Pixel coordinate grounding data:
= Beginning of Section =

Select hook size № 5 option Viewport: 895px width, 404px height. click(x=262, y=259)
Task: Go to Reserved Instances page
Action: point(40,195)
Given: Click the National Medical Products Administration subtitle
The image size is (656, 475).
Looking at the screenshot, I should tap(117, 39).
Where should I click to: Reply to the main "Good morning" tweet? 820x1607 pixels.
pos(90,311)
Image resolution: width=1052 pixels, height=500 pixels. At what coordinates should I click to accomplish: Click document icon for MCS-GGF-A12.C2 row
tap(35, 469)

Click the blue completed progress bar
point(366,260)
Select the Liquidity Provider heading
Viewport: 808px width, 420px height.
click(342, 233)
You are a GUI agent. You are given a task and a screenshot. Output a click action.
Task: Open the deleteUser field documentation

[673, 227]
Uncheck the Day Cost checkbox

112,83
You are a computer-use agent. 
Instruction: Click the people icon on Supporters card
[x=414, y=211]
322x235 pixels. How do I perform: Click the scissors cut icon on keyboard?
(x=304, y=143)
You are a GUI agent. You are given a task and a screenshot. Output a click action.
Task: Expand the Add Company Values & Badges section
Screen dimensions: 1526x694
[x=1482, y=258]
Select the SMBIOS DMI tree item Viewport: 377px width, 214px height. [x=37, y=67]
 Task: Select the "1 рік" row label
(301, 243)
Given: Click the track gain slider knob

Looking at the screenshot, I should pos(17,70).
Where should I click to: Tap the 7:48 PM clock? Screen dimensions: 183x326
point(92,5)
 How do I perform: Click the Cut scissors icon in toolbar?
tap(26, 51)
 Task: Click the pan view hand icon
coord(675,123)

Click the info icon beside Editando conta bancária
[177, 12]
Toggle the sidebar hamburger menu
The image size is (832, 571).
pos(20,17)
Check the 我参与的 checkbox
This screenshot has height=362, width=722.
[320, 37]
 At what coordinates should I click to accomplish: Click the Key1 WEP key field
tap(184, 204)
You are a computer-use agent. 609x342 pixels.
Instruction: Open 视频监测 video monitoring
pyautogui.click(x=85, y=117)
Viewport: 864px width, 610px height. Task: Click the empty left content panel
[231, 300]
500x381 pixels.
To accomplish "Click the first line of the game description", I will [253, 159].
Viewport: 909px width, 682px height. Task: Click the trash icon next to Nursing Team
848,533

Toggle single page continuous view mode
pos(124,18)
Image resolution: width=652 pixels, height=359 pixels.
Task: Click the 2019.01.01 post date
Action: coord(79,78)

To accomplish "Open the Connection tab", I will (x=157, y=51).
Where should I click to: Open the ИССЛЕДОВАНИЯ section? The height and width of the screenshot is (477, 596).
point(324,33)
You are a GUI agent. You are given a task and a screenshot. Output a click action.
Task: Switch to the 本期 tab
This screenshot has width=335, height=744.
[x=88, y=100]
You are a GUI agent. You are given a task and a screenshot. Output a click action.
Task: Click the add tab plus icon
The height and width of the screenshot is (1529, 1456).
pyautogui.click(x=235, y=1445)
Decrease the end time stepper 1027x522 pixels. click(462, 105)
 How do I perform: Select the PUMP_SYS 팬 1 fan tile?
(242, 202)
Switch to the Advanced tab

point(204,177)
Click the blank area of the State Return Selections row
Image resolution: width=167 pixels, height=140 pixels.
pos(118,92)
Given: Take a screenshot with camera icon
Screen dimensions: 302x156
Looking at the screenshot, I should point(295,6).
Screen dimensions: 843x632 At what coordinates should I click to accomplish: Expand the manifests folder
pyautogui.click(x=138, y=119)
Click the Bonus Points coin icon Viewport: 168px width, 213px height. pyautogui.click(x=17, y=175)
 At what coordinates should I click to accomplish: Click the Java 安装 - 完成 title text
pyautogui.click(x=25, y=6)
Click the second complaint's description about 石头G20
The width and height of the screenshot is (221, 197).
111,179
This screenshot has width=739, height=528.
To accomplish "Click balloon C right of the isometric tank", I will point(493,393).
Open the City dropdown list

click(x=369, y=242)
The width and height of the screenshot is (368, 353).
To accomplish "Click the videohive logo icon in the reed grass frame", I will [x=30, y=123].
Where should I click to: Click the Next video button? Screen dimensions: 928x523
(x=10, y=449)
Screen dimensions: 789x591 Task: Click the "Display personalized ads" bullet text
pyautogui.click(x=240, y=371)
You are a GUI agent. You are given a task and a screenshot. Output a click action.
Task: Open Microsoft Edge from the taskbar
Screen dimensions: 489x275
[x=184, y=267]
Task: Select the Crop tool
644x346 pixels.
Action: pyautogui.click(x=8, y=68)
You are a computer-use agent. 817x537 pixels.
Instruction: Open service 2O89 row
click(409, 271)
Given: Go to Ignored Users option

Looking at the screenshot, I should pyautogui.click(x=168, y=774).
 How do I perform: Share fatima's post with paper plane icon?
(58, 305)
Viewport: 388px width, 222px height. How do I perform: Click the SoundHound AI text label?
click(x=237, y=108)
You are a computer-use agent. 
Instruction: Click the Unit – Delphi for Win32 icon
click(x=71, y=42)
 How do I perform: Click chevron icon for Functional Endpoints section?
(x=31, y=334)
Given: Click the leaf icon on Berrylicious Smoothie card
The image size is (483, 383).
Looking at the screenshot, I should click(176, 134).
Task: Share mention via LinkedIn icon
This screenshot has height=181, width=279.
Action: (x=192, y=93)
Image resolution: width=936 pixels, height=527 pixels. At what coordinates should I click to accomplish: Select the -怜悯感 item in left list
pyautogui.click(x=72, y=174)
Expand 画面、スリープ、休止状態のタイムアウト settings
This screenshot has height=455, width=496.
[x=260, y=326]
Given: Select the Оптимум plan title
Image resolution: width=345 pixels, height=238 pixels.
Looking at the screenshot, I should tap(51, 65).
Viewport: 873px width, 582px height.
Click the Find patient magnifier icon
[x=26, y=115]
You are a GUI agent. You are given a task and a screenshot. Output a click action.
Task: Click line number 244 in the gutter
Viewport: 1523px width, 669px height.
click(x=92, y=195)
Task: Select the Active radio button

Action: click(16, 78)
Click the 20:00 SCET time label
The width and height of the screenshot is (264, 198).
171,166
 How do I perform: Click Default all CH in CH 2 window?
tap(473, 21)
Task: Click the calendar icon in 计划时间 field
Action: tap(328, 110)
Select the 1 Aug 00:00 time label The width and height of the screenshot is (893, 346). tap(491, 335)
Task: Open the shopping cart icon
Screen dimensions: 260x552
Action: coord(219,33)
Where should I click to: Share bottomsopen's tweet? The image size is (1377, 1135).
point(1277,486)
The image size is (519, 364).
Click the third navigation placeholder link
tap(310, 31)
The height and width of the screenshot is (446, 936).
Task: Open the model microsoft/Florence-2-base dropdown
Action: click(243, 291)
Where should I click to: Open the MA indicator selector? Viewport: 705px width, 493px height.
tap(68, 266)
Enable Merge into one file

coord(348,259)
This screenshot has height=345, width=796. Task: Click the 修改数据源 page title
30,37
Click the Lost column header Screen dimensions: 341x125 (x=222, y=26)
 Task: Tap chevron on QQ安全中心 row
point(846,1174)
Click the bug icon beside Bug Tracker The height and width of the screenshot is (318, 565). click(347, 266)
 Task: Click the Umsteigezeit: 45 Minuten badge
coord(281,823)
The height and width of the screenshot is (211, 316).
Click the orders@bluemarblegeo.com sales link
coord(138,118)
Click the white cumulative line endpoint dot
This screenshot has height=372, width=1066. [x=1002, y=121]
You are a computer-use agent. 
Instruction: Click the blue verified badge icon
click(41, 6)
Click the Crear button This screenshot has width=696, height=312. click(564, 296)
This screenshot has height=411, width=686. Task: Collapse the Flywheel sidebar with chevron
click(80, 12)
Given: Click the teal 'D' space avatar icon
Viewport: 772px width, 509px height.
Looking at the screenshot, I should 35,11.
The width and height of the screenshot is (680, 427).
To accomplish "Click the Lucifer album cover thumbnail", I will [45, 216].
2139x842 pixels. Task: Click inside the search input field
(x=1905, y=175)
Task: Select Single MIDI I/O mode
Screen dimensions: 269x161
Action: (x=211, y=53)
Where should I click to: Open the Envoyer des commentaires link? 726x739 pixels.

= End of Section =

WHAT TO DO → What you return must be an exact retyping of the lines above starting at the line with "Where should I click to: Click" and ending at the line with "Task: Open Microsoft Edge from the taskbar", and nothing besides.

RESULT BELOW →
Where should I click to: Click the Next video button? Screen dimensions: 928x523
(x=10, y=449)
Screen dimensions: 789x591 Task: Click the "Display personalized ads" bullet text
pyautogui.click(x=240, y=371)
You are a GUI agent. You are given a task and a screenshot. Output a click action.
Task: Open Microsoft Edge from the taskbar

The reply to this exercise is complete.